Dataset excerpts
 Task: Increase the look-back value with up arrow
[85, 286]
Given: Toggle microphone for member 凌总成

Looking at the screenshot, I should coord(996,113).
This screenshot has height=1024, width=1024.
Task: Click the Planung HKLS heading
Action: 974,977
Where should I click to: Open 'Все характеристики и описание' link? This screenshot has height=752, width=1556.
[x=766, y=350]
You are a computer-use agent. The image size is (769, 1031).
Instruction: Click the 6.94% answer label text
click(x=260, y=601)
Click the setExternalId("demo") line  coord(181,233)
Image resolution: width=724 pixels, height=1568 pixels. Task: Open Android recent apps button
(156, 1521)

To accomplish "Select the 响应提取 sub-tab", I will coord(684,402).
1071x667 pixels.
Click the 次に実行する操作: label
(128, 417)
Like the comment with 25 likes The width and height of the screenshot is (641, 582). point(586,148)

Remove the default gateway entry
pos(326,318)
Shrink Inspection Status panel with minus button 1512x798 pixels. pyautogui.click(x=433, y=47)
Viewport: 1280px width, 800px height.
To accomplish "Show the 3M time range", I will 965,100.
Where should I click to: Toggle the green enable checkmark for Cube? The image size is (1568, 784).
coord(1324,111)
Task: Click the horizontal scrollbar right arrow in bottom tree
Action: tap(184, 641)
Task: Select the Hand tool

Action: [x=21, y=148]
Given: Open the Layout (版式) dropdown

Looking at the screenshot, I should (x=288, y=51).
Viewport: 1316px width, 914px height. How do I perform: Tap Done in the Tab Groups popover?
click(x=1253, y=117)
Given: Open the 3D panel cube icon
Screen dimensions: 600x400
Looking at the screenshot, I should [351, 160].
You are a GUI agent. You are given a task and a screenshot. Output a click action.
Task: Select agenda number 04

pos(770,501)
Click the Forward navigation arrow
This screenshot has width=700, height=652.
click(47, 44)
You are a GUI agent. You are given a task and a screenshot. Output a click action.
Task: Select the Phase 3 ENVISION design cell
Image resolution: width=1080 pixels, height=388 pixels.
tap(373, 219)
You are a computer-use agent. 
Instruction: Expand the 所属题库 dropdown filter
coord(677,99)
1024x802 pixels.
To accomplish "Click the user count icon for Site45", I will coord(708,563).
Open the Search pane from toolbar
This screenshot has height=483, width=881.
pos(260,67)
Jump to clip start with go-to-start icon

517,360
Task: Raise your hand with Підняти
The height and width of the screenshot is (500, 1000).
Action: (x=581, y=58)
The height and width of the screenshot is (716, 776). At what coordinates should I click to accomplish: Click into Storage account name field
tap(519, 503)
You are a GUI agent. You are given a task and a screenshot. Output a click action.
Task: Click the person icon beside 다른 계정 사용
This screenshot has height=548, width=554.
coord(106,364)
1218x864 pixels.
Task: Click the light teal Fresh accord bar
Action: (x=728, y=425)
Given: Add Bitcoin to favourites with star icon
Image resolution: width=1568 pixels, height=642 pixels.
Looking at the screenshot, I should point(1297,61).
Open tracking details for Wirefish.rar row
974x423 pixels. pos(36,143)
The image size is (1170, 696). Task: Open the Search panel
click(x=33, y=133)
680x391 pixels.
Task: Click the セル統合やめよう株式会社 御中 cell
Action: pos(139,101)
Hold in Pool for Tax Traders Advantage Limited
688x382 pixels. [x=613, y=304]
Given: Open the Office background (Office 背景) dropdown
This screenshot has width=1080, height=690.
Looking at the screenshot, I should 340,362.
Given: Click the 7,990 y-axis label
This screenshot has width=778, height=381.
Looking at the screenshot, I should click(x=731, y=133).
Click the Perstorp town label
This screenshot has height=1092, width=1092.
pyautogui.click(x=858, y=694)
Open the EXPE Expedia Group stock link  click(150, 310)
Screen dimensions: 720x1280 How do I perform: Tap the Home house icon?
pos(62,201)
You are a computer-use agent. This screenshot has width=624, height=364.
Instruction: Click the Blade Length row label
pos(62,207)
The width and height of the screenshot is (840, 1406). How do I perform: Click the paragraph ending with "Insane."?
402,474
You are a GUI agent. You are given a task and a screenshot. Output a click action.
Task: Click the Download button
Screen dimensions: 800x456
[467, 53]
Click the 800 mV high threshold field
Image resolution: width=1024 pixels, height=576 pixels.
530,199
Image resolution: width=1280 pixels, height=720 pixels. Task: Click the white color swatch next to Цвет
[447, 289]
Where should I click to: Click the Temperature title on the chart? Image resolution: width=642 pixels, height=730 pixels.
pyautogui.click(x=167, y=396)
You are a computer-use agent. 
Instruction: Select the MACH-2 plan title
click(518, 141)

Directions for this task
For the material above, state the number of lines that include the word "will". Leave out everything else.

Finished exercise
3